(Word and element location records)
◇ ◇ ◇ ◇ ◇ ◇ ◇

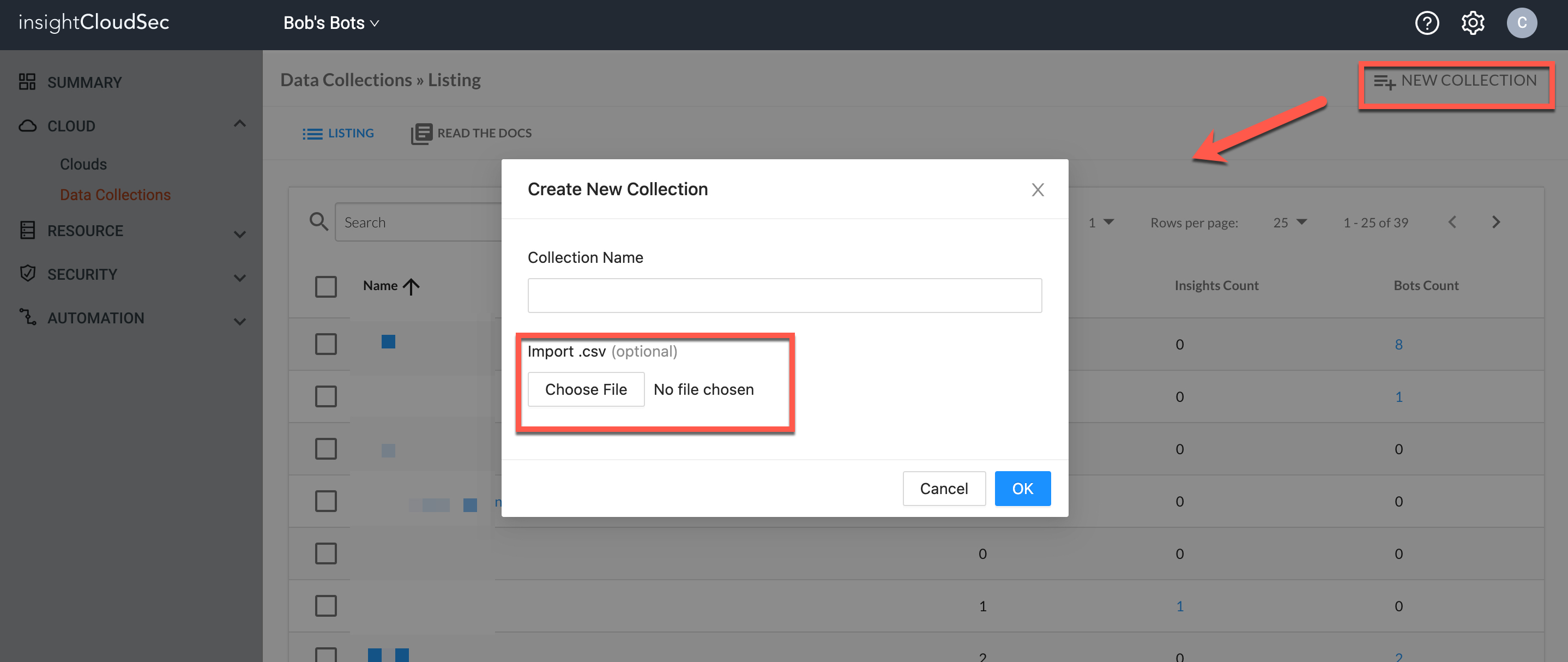Click the user avatar C icon
The image size is (1568, 662).
point(1521,23)
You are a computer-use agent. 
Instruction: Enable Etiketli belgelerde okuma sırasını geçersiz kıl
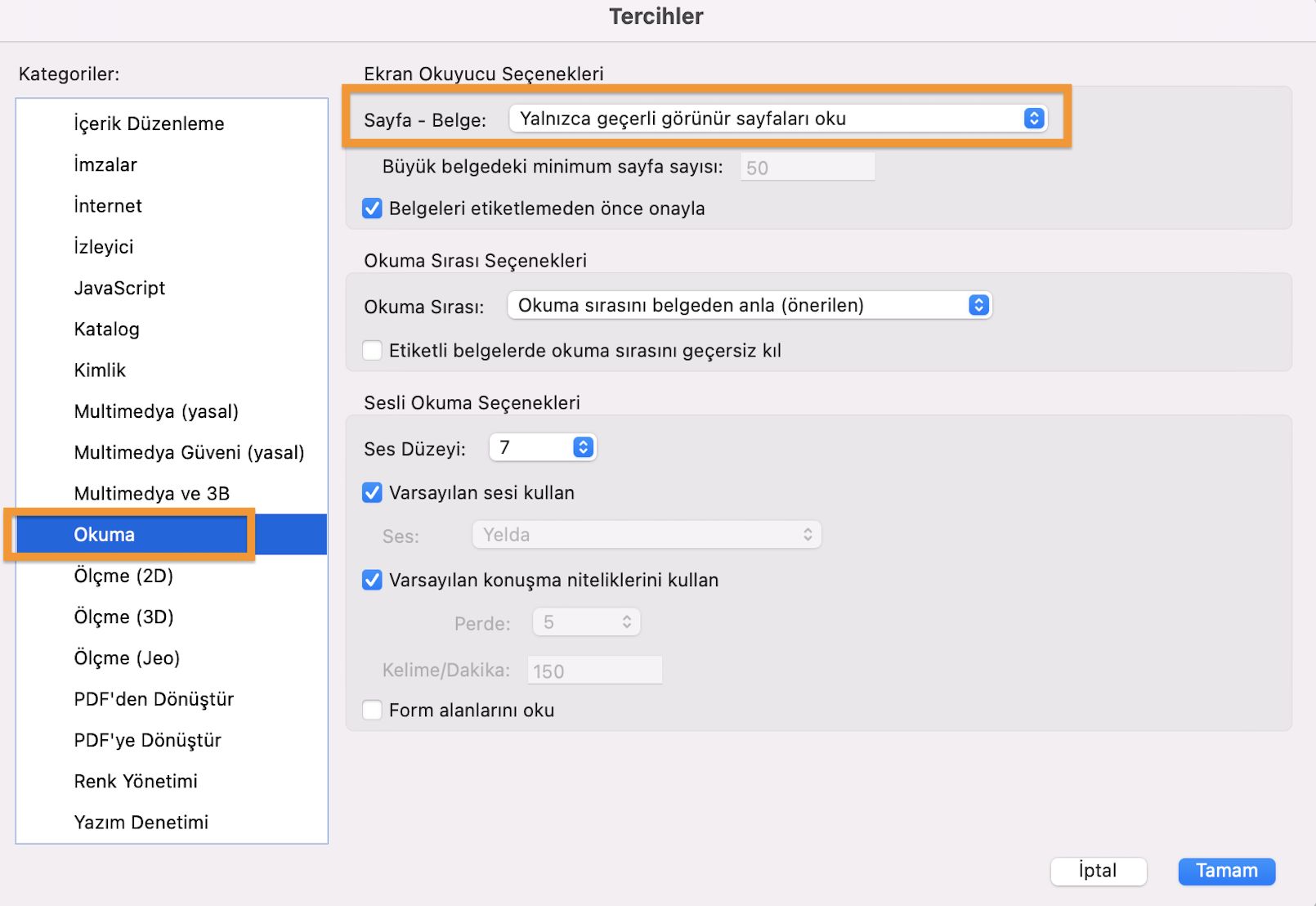(373, 351)
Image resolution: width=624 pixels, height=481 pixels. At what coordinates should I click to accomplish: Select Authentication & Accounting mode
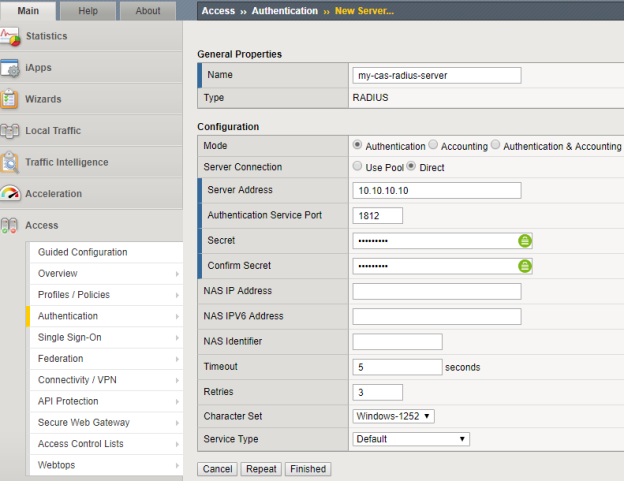pos(497,146)
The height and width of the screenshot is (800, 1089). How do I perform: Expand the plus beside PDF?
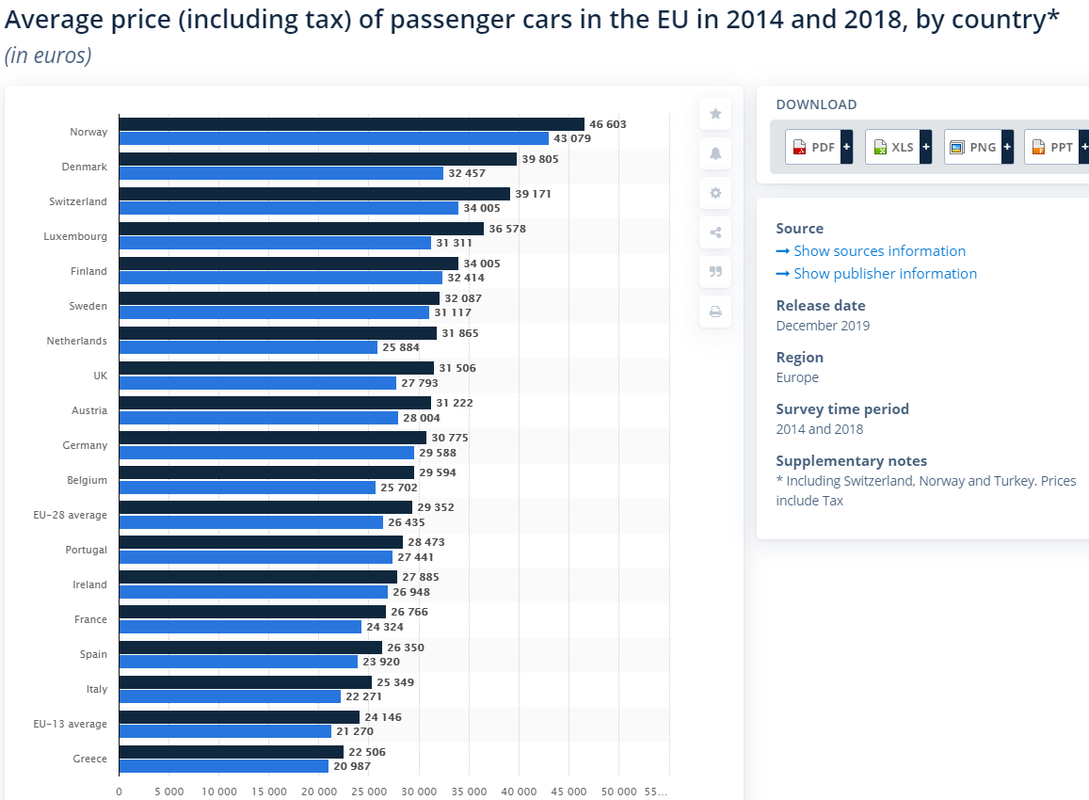click(847, 147)
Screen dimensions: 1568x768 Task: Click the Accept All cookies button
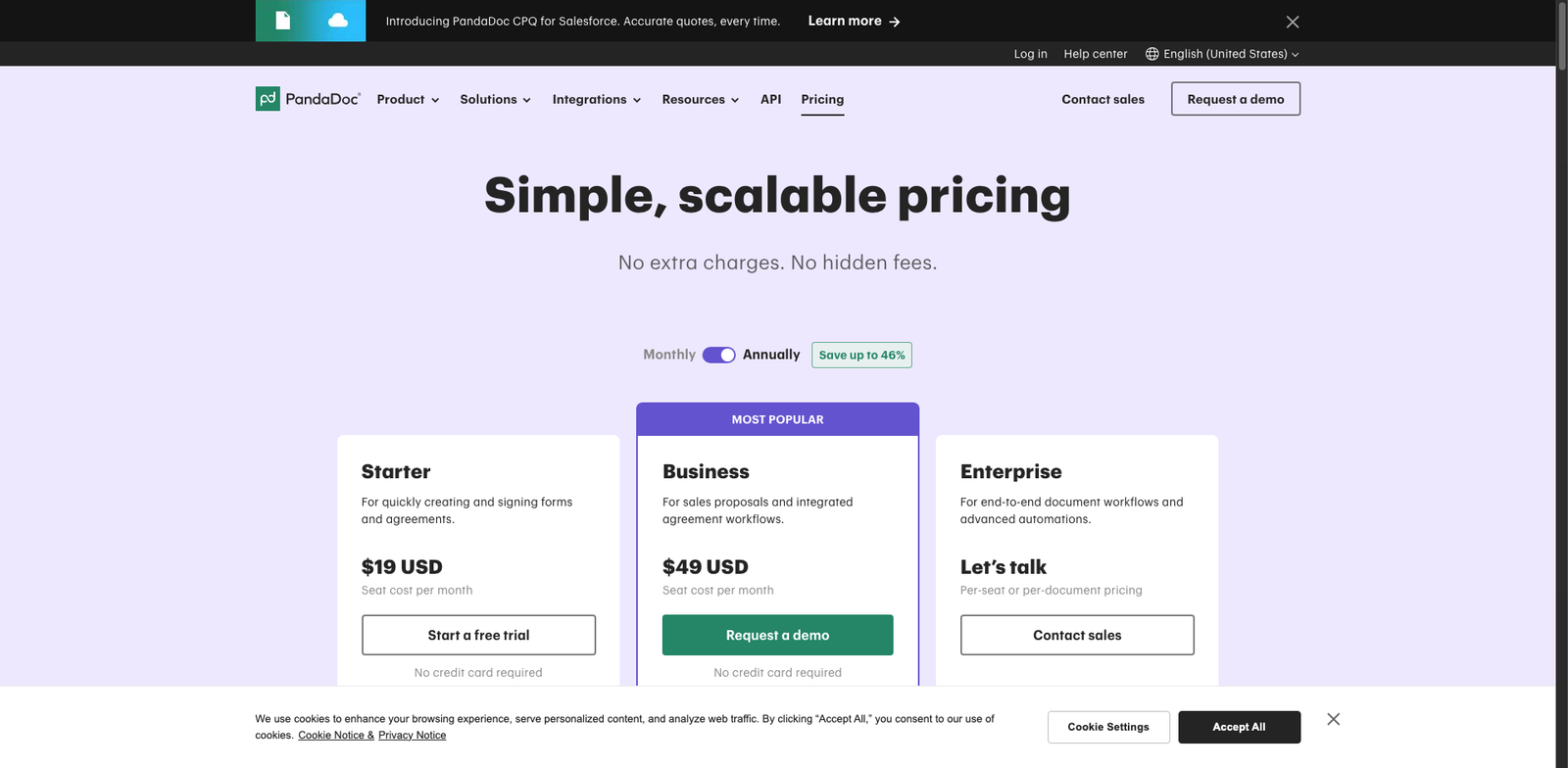tap(1239, 727)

◇ ◇ ◇ ◇ ◇ ◇ ◇

Please reproduce every line of the data above word for word, leaving out the pictures.

Click the user avatar C icon
The image size is (1568, 662).
point(1521,23)
You are a computer-use agent. 
Instruction: Enable Etiketli belgelerde okuma sırasını geçersiz kıl
(373, 351)
Image resolution: width=624 pixels, height=481 pixels. At what coordinates should I click to accomplish: Select Authentication & Accounting mode
pos(497,146)
The height and width of the screenshot is (800, 1089). How do I perform: Expand the plus beside PDF?
click(847, 147)
Screen dimensions: 1568x768 Task: Click the Accept All cookies button
tap(1239, 727)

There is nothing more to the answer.